HLA and KIR Associations With Infectious Viral Agents in an HIV Cohort of Women (WIHS)
Since the beginning of the HIV/AIDS epidemic, the number of women infected with HIV has rapidly increased and is continuing to climb. The Women's Interagency HIV Study is being conducted in several cities in the United States to learn more about how HIV affects women's lives and bodies. It will examine the role of HLA and killer immunoglobulin-like receptors (KIR) in HIV and related infections in HIV-positive and HIV-negative women. The study will determine the relationship between KIR and HLA genes and the following: the risk of HIV infection; HIV levels in the blood; incidence of AIDS; response to highly active antiretroviral therapy (HAART); and response to immunotherapy.

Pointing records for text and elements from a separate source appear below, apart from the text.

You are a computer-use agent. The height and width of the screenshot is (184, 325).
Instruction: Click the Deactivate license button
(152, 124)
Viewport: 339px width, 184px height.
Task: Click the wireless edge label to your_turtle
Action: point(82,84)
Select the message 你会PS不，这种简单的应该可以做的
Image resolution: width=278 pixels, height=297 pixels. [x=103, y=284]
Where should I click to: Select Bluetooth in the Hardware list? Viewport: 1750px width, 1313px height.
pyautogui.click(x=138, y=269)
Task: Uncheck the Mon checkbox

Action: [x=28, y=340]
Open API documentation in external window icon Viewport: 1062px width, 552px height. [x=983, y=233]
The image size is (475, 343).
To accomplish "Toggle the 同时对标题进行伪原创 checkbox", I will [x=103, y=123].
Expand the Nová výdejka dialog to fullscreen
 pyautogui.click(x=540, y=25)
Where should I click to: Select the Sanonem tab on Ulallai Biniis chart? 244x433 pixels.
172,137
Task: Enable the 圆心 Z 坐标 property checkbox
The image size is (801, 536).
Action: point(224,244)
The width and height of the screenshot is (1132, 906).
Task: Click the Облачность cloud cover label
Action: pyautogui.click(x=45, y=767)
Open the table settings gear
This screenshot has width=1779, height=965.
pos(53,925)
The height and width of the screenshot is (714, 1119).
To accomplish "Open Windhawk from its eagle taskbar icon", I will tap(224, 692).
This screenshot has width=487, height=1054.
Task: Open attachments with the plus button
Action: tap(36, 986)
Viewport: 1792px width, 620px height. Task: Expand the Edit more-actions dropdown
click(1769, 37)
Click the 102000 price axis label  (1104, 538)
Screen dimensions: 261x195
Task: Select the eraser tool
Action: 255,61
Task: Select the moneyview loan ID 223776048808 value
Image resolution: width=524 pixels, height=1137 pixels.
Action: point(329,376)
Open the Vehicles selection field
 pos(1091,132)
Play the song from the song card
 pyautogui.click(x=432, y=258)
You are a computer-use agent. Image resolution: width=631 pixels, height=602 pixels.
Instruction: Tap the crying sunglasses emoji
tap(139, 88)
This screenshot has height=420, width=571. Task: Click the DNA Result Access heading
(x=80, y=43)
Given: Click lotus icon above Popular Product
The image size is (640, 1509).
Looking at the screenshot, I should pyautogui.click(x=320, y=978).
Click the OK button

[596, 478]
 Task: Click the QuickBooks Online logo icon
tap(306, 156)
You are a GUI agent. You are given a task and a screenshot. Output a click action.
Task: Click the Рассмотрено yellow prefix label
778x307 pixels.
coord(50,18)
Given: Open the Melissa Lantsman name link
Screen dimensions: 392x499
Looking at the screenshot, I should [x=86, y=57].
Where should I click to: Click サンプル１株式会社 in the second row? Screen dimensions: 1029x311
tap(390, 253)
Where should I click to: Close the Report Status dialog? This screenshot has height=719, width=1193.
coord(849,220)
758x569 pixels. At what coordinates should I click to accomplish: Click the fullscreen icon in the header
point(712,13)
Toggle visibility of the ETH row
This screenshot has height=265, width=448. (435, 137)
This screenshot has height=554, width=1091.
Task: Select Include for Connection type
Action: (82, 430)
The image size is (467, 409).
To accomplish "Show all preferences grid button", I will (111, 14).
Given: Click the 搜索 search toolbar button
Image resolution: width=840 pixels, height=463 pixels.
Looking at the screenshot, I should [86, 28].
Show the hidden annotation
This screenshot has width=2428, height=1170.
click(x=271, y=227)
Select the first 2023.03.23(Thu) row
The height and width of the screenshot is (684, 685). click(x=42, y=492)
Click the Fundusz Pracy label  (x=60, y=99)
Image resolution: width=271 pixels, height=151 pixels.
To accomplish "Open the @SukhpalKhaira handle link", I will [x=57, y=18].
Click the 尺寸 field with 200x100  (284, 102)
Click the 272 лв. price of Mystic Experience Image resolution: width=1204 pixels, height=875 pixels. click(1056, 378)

Approximately 3,700 women will participate. Participants will visit the clinic every 6 months for 4 years. An HIV test will be given each time to HIV-negative women. A questionnaire will also be administered. A physical examination and gynecological examination will be given. Blood, vaginal swabs, and urine will be collected for testing. A biological impedance test will determine any changes in weight, waist-to-hip ratios, and breast and total body fat. Low CD4 counts and hospitalizations for HIV are to be self-reported to study staff.
|Official Title:||HLA and KIR Associations With Infectious Viral Agents in an HIV Cohort of Women (WIHS)|
|Study Start Date:||July 2002|
|Estimated Study Completion Date:||August 2010|
The aim of the study is to examine the role of HLA and killer immunolobulin-like receptors (KIR) in the natural history of HPV, HCV, and HBV in HIV-positive and HIV-negative women. The immune response to viral infection mediated by T lymphocytes is HLA restricted, suggesting that HLA class I, and class II might be associated with risk of viral infection, persistence and disease progression. Natural killer (NK) cells are a unique group of lymphocytes involved in surveillance and killing of foreign or infected cells through a mechanism involving recognition of HLA molecules by an extremely diverse set of receptors on the NK cell surface. A major group of these receptors are the KIRs. Thus, a relationship between KIR genotype and HIV infection is biologically plausible, and requires further investigation in observational studies.
The WIHS study is a prospective study, which may allow us to answer questions relating to the role of host HLA and KIR genotype on duration of infection, and the development of virus-associated diseases such as cervical cancer (related to HPV infection), and liver cancer (HBV and HCV). WIHS is a large, racially and geographically diverse cohort of HIV positive (n = 2761), and risk-matched HIV-negative women (n = 942). The large size of the cohort will provide substantial statistical power, which is of major importance in any HLA association study.